How sound is a non-round pound?

28 March 2017

Geometry in your pocket

As the Royal Mint introduces its new pound coin, Professor Simon Cox and Dr Daniel Burgarth from Department of Mathematics discuss the geometry of coins.

“We are all familiar with the 20p and 50p piece coins. They both have seven sides, but have you ever wondered why?

Of course, the coins are not seven-sided polygons (heptagons) with straight sides and sharp corners.

This is an important clue! Instead the sides are curved. Is it just to stop them making a hole in your pocket?

No, there's another reason: the sides are curved in such a way that however you measure the coin's width, i.e. the length of a line joining opposite sides of the coin, you get the same number (21.4 mm for the 20p and 27.3 mm for the 50p).

A little school geometry shows that this is only possible if the coin has an odd number of sides (see box below). So the 20p and 50p coins have constant width, a property intuitively associated only with the circle.

If you visit Aberystwyth pier you can see why this might be a useful property for a coin to have. However a coin slides into a slot machine, the machine can accurately detect its size and check that it has the correct value.

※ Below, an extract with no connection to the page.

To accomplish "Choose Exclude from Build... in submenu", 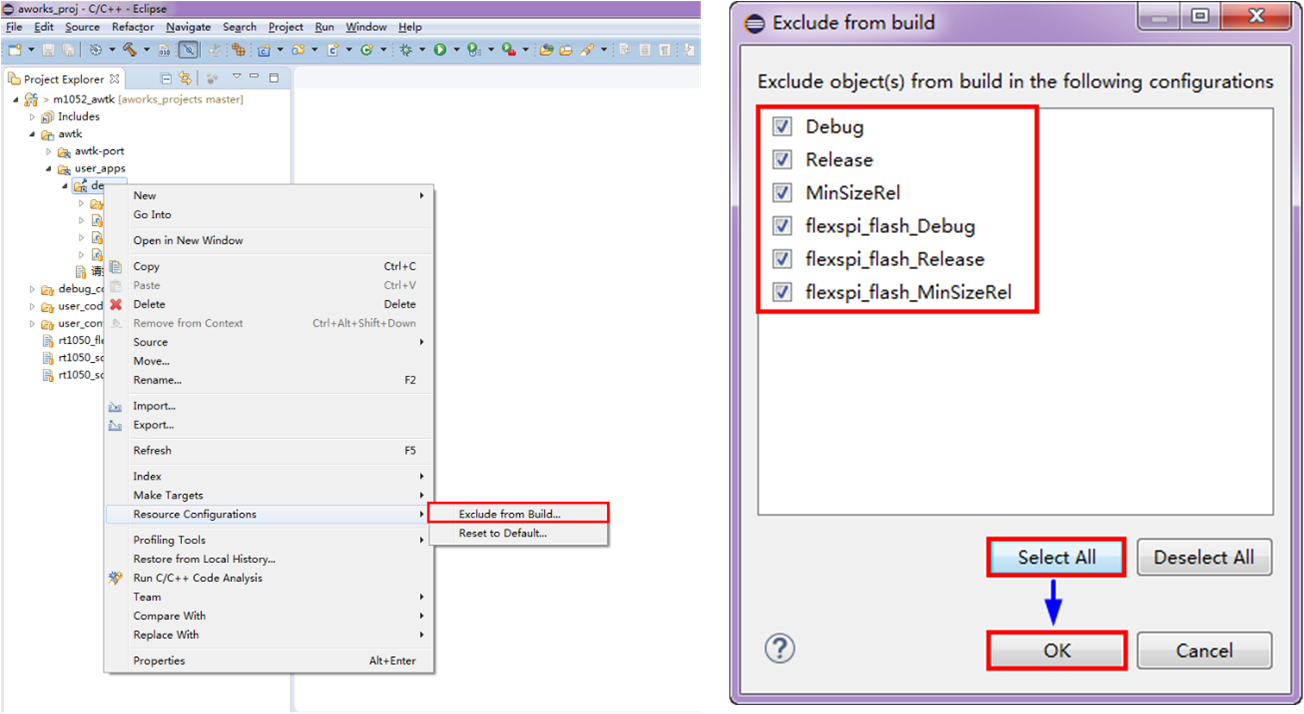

On the other hand, this wouldn't work for a coin with an even number of sides.

There is no way to curve the sides of a polygon with an even number of sides to ensure that its width is the same in every direction.

Today, Tuesday 28 March 2017, the Royal Mint will introduce a new pound coin. What is special about it? It has twelve sides!

Is this the end of amusement arcades? Will launderettes grind to a halt...?

The answer is probably not: the Mint has consulted widely, and a twelve-sided polygon is quite close to a circle anyway.

They expect that the tolerance built in to current machines to allow them to accept slightly deformed pound coins is probably sufficient to cope with the new coins.

And the corners will be slightly rounded so that they don't make a hole in your pockets.

So life should continue as normal, with the added advantage that the new coin is more difficult to counterfeit.

If you remember the twelve-sided threepenny bit, or three pence coin, produced until 1970, then you will say that we've been here before (and survived!).

But did you know that in the Bahamas they have gone the other way, and minted a three-sided coin with constant width?

For its size, it uses less precious metal than any other “round coin”, perhaps important in these times of austerity.